Per quanto riguarda l'opzione relativa all'avventura principale, gli sviluppatori hanno più volte ribadito che la narrazione avrà un'importanza fondamentale e che il gioco è impostato in maniera sensibilmente diversa rispetto ai classici picchiaduro uno contro uno, tanto che ogni scontro sarà contestualizzato a ciò che vedremo a schermo. Di fatto, quindi, seguiremo una vera e propria storyline (ovviamente i dettagli su trama e personaggi sono al momento piuttosto scarsi).

Ad esempio, nelle battute iniziali dell'avventura, Batman e Robin saranno diretti al manicomio criminale di Arkham e saranno costretti loro malgrado a scontrarsi inizialmente con Cyborg per una specifica ragione, a cui seguiranno Wonder Woman e Superman, non proprio felici di incontrare il dinamico duo sul loro percorso. Ciò che ne seguirà è un filone di eventi assolutamente coerente e in linea con lo spirito dei fumetti DC Comics.

Il Gear System, invece, è una caratteristica ex novo di questo secondo capitolo della saga: più nello specifico, altro non è che un ricco sistema di customizzazione dei personaggi – ne sono previsti circa trenta all'interno del gioco principale – con la possibilità di modificarne l'aspetto e le caratteristiche speciali. La personalizzazione, quindi, non riguarderà solamente i soliti orpelli, ma anche le armi a disposizione, l'armatura e più in generale l'aspetto del supereroe.

Per farlo saremo chiamati a vincere ogni sfida che ci verrà offerta, sia essa in locale oppure online, fino al momento in cui ci verrà permesso di mettere le mani su monete speciali e “ingranaggi”, grazie ai quali acquistare parti per il nostro eroe (ovviamente, più saremo abili nel corso di un round, maggiore sarà la ricompensa alla fine dello stesso).

Injustice 2
Il Doctor Fate dà sfogo a tutta la sua potenza.

Si tratta di un modello di gioco vincente e che rischia di creare assuefazione, oltre al fatto che strizza pesantemente l'occhio ai classici modelli pay-to-win di alcuni celebri titoli online. Non temete, in ogni caso: NetherRealm non ha intenzione di rilasciare personaggi con il contagocce, come accaduto con alcuni noti picchiaduro della passata stagione (qualcuno ha forse pensato a Street Fighter V?).

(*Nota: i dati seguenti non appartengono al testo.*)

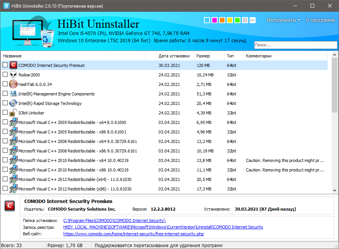
Task: Open more color themes with the ellipsis button
Action: click(x=253, y=20)
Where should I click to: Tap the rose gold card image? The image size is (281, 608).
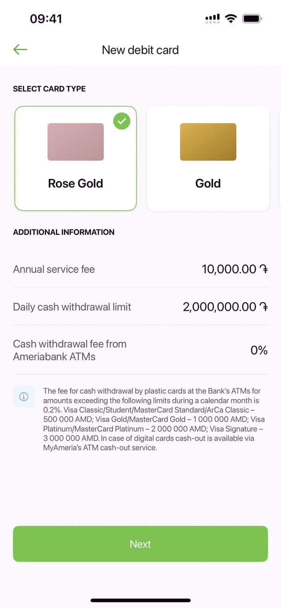coord(75,142)
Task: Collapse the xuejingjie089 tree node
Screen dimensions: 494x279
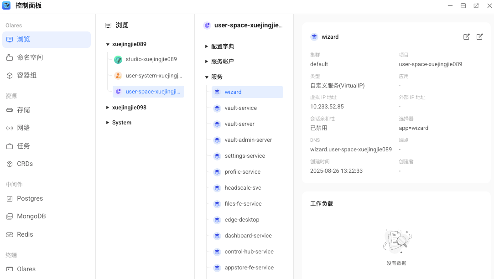Action: point(108,45)
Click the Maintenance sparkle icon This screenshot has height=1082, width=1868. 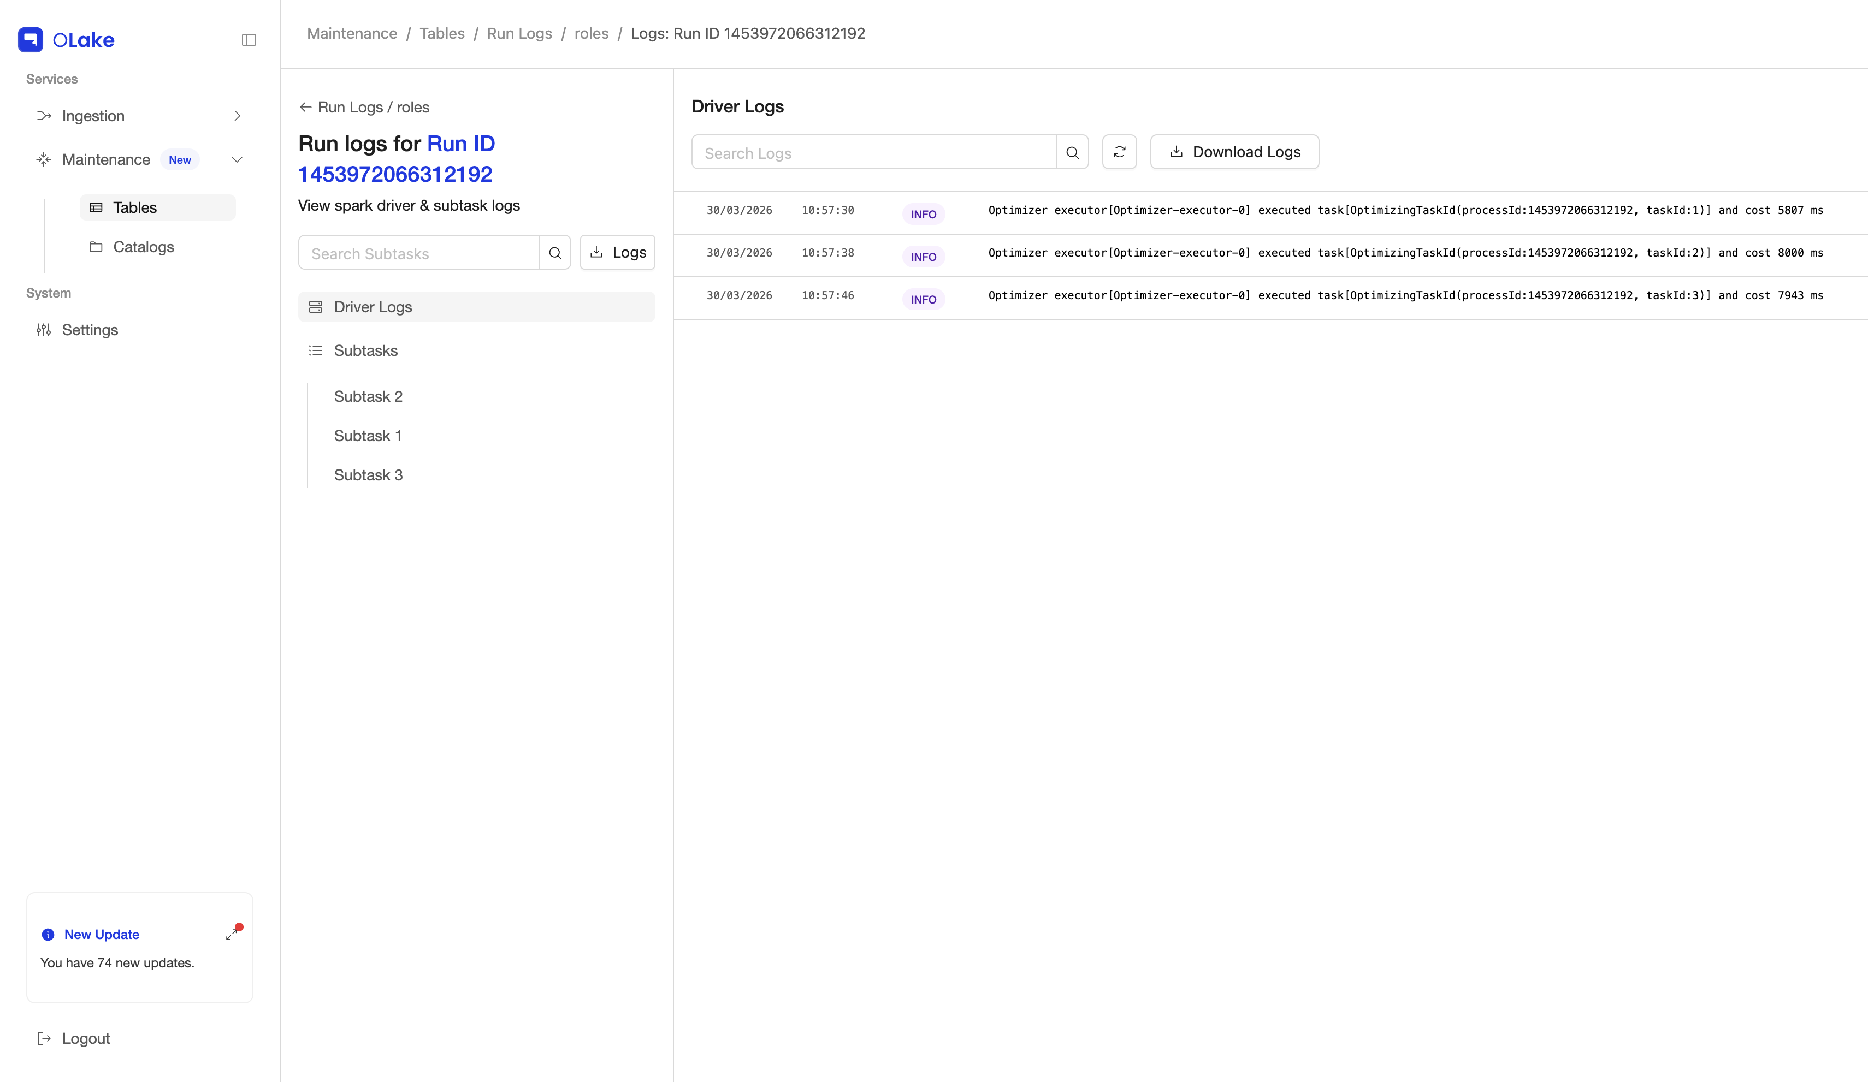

Senza contare che le new entries, prima tra tutte il Doctor Fate (potentissimo dalla distanza e bellissimo da vedere con la sua armatura dorata) aggiungeranno non poco appeal al gioco.

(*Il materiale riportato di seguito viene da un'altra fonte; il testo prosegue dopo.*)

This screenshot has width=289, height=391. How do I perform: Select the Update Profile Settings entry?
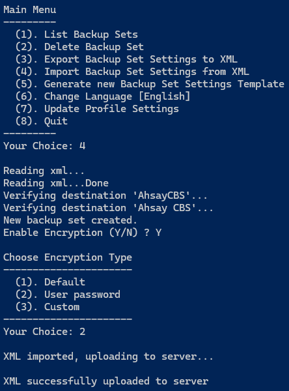[97, 109]
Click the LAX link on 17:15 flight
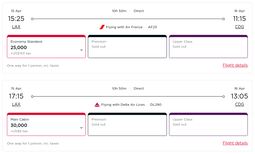This screenshot has height=154, width=255. (x=16, y=104)
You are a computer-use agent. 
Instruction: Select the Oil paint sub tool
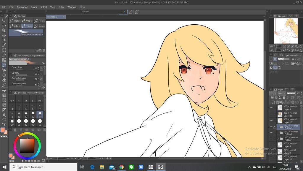(27, 21)
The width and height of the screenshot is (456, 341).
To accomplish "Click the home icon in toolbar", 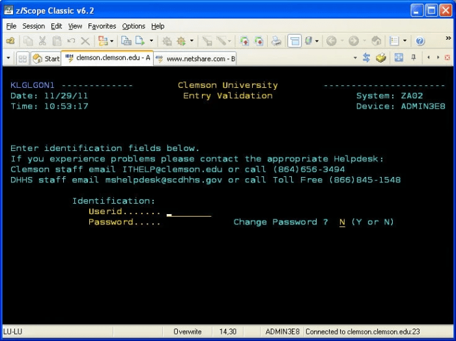I will (x=377, y=41).
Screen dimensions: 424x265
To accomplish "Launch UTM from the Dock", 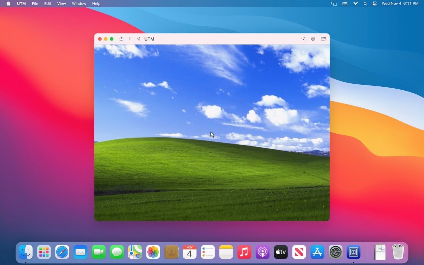I will click(x=353, y=252).
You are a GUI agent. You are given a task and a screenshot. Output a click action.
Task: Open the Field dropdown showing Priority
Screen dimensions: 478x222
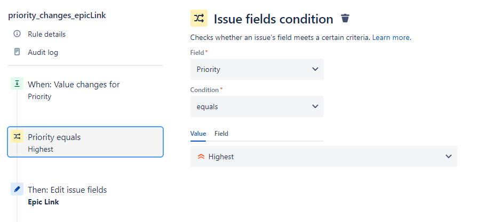click(x=257, y=69)
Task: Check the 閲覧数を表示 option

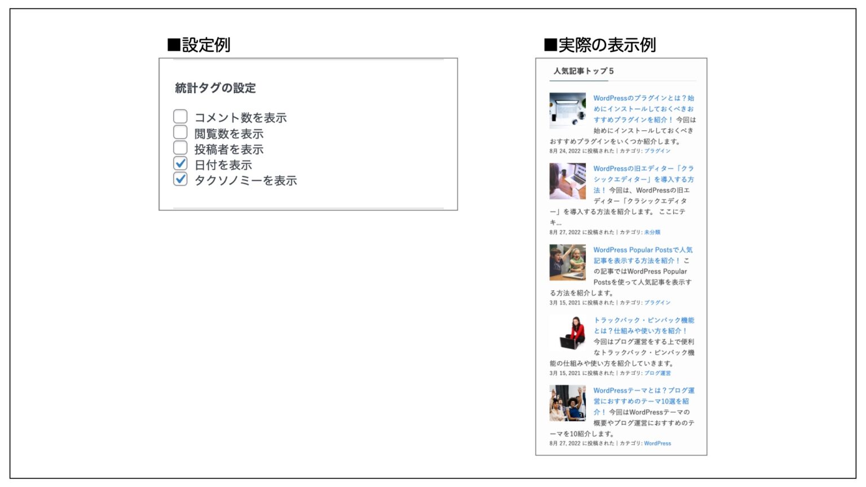Action: pyautogui.click(x=180, y=132)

E anche tecnicamente, la build di Injustice 2 provata in fiera, testimoniava una resa grafica realmente sorprendente: personaggi ultra dettagliati, locazioni a tema rifinite (e interattive) piene zeppe di riferimenti ai fumetti originali e, più nel complesso, una “solidità” riscontrabile anche nel momento in cui andremo a picchiare i nostri avversari con una special move caricata al momento giusto.

Proprio in quell'istante, dopo l'ennesima strizzatina d'occhio al graphic novel o al film di Batman o Superman, il giocatore capirà quanta cura ha riposto questa volta NetherRealm nel voler realizzare il picchiaduro a incontri dedicato all'universo dei fumetti DC più raffinato che ci sia.

E una volta indossati i panni di Batman e Superman - non appena il titolo arriverà nei negozi - ve ne renderete conto anche voi.